December 28, 2010

Kome no Togijiru/米のとぎ汁

Like I said several times in my blog, kome no togijiru is the white milky water you get when you wash uncooked rice.

Tonight, I washed 5 go of rice to cook it next morning.
このブログで数回述べたように、米のとぎ汁とはお米を研ぐ時にできる白いミルク状の水のことです。

今晩は、明日の朝にご飯を炊くよう、5合のお米を研ぎました。


I make it a point to wash rice three times within three minutes.
お米は3分以内に3回研ぐことにしています。

This is the second wash.
二回目です。

If you want to use kome no togijiru to parboil daikon (and other foods such as bamboo shoots and gobo (burdock roots)), you are recommended to use the water after the second wash.
米のとぎ汁を使って大根(またタケノコやゴボウなど)を下茹でする場合は、二回目の後の水を使うといいです。

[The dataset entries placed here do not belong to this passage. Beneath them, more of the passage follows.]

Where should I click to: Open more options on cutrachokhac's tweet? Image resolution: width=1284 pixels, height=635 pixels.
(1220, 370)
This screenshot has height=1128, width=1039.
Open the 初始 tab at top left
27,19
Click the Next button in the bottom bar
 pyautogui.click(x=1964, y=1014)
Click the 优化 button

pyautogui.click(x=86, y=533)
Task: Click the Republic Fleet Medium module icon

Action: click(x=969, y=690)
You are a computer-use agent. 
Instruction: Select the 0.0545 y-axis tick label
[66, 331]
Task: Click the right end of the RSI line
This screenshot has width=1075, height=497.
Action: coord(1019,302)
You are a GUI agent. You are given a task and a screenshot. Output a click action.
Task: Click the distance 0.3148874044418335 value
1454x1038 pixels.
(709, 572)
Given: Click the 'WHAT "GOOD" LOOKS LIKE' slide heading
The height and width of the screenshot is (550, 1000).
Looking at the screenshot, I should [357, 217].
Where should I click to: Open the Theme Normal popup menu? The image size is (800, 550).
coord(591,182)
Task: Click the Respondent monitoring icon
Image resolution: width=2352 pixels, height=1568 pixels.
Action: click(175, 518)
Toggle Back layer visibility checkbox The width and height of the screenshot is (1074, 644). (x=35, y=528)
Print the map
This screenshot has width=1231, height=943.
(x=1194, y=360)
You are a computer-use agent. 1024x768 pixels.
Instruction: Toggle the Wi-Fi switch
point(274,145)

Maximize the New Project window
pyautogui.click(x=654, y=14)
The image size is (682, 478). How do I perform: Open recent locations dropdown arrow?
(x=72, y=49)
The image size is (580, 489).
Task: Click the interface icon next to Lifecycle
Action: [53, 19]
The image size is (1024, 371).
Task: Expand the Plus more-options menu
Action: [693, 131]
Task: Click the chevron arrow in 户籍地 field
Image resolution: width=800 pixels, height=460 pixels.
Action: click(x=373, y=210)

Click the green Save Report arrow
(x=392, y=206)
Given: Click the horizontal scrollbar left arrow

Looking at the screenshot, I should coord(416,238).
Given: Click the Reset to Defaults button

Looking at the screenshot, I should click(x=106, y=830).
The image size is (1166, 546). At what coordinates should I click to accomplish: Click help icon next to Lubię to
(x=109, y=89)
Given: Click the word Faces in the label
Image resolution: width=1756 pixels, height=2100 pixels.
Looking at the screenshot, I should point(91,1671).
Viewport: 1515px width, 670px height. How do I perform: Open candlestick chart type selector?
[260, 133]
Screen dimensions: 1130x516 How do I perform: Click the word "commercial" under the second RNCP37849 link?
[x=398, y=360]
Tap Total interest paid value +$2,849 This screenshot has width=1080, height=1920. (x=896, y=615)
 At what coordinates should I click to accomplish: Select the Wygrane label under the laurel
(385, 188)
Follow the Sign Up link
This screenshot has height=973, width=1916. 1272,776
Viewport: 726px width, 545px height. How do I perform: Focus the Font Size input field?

Actually, I washed the rice four times tonight and got this amount of kome no togijiru.
実際は、今晩は4回洗い、米のとぎ汁がこれだけできました。


Kome no togijiru has other uses such as:
1. Washing dishes
2. Cleaning the wooden floor
3. Watering plants
4. Washing your face
米のとぎ汁には他に次のような使い道があります:
1. 食器を洗う
2. フローリングを掃除する
3. 植物に水をやる
4. 洗顔する

Note that you have to buy regular rice, not non-wash rice, to get kome no togijiru.
米のとぎ汁を得るには、無洗米ではなく、普通のお米を買う必要があります。

2 comments:

David said...

Interesting! I have used the rice water to cook daikon furofuki (sp?) daikon....but is it really necessary? Have you tried the other uses of rice water?

Hiroyuki said...

David: I've never made a side-by-side comparison, so I can't give you an definitive answer. Opinions vary, but I think it is safe to say that parboiling daikon in water, whether it be tap water or rice water, is necessary because otherwise, the resulant dish would taste "daikon-y".

I've tried using kome no togijiru to wash dishes, and I know it's effective. But, I've never washed my face with it, given it to plants, or cleaned the wooden floor with it. I guess I should try these uses because kome no togi jiru is said to be very nutrient.